§ **About this exercise**: Begin at the first line below and copy each line exactly, ending with the line where "has width=878, height=643." appears.

§ **Source material**:
· · · ·

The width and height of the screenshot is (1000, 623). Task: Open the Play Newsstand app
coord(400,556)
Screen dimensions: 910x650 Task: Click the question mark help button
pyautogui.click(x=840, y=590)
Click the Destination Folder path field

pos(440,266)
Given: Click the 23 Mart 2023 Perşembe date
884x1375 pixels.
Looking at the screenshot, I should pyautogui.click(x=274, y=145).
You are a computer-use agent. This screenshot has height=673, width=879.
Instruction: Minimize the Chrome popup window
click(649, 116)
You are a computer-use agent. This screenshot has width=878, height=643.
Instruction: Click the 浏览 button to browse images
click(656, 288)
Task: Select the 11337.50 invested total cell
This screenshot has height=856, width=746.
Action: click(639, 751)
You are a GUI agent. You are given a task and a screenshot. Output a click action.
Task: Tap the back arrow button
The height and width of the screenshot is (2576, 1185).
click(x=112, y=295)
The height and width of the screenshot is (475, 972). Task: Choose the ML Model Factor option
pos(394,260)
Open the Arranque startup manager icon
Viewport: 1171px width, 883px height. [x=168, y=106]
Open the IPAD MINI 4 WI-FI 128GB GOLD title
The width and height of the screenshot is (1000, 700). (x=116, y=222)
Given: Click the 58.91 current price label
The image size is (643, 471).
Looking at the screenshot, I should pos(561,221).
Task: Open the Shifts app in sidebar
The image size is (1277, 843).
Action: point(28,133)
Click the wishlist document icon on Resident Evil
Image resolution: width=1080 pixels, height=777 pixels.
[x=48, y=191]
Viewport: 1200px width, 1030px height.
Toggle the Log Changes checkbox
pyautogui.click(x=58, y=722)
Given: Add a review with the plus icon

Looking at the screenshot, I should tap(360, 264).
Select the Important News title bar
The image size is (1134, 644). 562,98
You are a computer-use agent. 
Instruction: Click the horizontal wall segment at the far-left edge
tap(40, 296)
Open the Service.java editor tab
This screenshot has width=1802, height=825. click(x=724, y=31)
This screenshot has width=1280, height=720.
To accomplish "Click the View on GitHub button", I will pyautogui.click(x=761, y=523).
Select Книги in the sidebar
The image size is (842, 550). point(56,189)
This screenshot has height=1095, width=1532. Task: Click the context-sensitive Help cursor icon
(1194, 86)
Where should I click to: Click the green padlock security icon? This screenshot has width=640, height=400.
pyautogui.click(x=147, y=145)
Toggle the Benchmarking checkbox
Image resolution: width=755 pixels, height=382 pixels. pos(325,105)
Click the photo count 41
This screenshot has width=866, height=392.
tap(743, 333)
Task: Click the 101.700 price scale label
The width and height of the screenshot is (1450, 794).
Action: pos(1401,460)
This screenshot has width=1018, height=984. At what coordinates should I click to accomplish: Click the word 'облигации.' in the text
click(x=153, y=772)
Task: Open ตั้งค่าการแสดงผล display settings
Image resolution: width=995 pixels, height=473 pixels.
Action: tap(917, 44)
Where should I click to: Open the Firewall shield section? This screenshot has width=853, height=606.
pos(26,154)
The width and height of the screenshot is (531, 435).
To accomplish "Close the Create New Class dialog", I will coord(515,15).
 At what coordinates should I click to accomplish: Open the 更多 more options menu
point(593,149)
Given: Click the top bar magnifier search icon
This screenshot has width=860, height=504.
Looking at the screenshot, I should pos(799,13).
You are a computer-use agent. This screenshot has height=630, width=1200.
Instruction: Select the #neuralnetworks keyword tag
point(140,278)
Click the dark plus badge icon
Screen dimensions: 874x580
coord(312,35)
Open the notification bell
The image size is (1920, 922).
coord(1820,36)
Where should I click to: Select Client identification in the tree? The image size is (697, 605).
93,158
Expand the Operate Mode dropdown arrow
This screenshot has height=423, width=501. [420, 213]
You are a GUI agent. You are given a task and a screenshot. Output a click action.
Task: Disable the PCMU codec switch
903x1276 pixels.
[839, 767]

· · · ·

§ **Your response**:
The width and height of the screenshot is (1000, 623). Task: Open the Play Newsstand app
coord(400,556)
Screen dimensions: 910x650 Task: Click the question mark help button
pyautogui.click(x=840, y=590)
Click the Destination Folder path field

pos(440,266)
Given: Click the 23 Mart 2023 Perşembe date
884x1375 pixels.
Looking at the screenshot, I should pyautogui.click(x=274, y=145).
You are a computer-use agent. This screenshot has height=673, width=879.
Instruction: Minimize the Chrome popup window
click(649, 116)
You are a computer-use agent. This screenshot has width=878, height=643.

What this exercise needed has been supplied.